### Task to carry out
Rewrite all of the lines below, swapping "particular element" for "specific element" wherever it occurs and leaving everything else as it is.

Dataset excerpt:

"""

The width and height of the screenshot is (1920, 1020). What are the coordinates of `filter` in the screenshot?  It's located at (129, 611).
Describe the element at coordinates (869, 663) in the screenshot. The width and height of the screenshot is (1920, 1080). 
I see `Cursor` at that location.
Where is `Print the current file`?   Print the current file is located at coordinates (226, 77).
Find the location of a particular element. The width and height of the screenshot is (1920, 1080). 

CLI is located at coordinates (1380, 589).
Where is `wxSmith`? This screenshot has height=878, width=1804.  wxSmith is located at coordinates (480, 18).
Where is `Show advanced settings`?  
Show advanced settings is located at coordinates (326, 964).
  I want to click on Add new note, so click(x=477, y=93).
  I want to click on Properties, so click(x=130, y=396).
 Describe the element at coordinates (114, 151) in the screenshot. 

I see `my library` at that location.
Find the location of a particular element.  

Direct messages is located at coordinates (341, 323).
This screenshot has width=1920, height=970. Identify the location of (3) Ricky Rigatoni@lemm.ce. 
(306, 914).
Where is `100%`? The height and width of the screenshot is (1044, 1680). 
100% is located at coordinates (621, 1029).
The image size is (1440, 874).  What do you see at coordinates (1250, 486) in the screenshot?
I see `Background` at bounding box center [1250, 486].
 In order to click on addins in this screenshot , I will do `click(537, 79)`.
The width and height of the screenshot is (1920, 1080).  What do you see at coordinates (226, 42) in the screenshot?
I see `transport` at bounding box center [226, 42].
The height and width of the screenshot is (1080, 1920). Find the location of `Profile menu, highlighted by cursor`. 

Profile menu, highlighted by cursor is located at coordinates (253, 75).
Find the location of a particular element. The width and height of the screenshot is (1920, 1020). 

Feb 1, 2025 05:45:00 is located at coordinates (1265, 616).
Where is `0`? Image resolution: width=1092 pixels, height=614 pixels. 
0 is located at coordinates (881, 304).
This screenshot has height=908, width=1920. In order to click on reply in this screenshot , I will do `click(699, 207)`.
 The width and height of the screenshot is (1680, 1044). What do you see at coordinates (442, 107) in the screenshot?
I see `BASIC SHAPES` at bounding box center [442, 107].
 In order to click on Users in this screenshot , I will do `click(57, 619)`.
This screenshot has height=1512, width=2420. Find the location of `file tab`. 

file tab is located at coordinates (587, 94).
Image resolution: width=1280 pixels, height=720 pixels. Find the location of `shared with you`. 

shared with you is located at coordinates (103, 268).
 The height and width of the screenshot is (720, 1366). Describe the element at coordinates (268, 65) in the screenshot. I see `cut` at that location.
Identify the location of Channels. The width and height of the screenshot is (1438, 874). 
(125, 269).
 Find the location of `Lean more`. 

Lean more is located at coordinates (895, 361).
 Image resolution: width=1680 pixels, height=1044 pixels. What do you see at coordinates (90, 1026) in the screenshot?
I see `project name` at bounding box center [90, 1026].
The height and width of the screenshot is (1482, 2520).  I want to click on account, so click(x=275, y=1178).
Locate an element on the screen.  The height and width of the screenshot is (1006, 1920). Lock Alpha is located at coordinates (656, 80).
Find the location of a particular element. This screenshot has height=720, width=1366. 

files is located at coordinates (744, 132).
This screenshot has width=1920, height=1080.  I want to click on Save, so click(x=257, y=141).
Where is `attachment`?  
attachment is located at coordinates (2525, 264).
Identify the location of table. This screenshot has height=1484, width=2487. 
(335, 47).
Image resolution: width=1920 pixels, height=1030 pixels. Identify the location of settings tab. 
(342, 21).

"""

### Correct output
The width and height of the screenshot is (1920, 1020). What are the coordinates of `filter` in the screenshot?  It's located at (129, 611).
Describe the element at coordinates (869, 663) in the screenshot. The width and height of the screenshot is (1920, 1080). 
I see `Cursor` at that location.
Where is `Print the current file`?   Print the current file is located at coordinates (226, 77).
Find the location of a specific element. The width and height of the screenshot is (1920, 1080). 

CLI is located at coordinates (1380, 589).
Where is `wxSmith`? This screenshot has height=878, width=1804.  wxSmith is located at coordinates (480, 18).
Where is `Show advanced settings`?  
Show advanced settings is located at coordinates (326, 964).
  I want to click on Add new note, so click(x=477, y=93).
  I want to click on Properties, so click(x=130, y=396).
 Describe the element at coordinates (114, 151) in the screenshot. 

I see `my library` at that location.
Find the location of a specific element.  

Direct messages is located at coordinates (341, 323).
This screenshot has width=1920, height=970. Identify the location of (3) Ricky Rigatoni@lemm.ce. 
(306, 914).
Where is `100%`? The height and width of the screenshot is (1044, 1680). 
100% is located at coordinates (621, 1029).
The image size is (1440, 874).  What do you see at coordinates (1250, 486) in the screenshot?
I see `Background` at bounding box center [1250, 486].
 In order to click on addins in this screenshot , I will do `click(537, 79)`.
The width and height of the screenshot is (1920, 1080).  What do you see at coordinates (226, 42) in the screenshot?
I see `transport` at bounding box center [226, 42].
The height and width of the screenshot is (1080, 1920). Find the location of `Profile menu, highlighted by cursor`. 

Profile menu, highlighted by cursor is located at coordinates (253, 75).
Find the location of a specific element. The width and height of the screenshot is (1920, 1020). 

Feb 1, 2025 05:45:00 is located at coordinates (1265, 616).
Where is `0`? Image resolution: width=1092 pixels, height=614 pixels. 
0 is located at coordinates (881, 304).
This screenshot has height=908, width=1920. In order to click on reply in this screenshot , I will do `click(699, 207)`.
 The width and height of the screenshot is (1680, 1044). What do you see at coordinates (442, 107) in the screenshot?
I see `BASIC SHAPES` at bounding box center [442, 107].
 In order to click on Users in this screenshot , I will do `click(57, 619)`.
This screenshot has height=1512, width=2420. Find the location of `file tab`. 

file tab is located at coordinates (587, 94).
Image resolution: width=1280 pixels, height=720 pixels. Find the location of `shared with you`. 

shared with you is located at coordinates (103, 268).
 The height and width of the screenshot is (720, 1366). Describe the element at coordinates (268, 65) in the screenshot. I see `cut` at that location.
Identify the location of Channels. The width and height of the screenshot is (1438, 874). 
(125, 269).
 Find the location of `Lean more`. 

Lean more is located at coordinates (895, 361).
 Image resolution: width=1680 pixels, height=1044 pixels. What do you see at coordinates (90, 1026) in the screenshot?
I see `project name` at bounding box center [90, 1026].
The height and width of the screenshot is (1482, 2520).  I want to click on account, so click(x=275, y=1178).
Locate an element on the screen.  The height and width of the screenshot is (1006, 1920). Lock Alpha is located at coordinates (656, 80).
Find the location of a specific element. This screenshot has height=720, width=1366. 

files is located at coordinates (744, 132).
This screenshot has width=1920, height=1080.  I want to click on Save, so click(x=257, y=141).
Where is `attachment`?  
attachment is located at coordinates (2525, 264).
Identify the location of table. This screenshot has height=1484, width=2487. 
(335, 47).
Image resolution: width=1920 pixels, height=1030 pixels. Identify the location of settings tab. 
(342, 21).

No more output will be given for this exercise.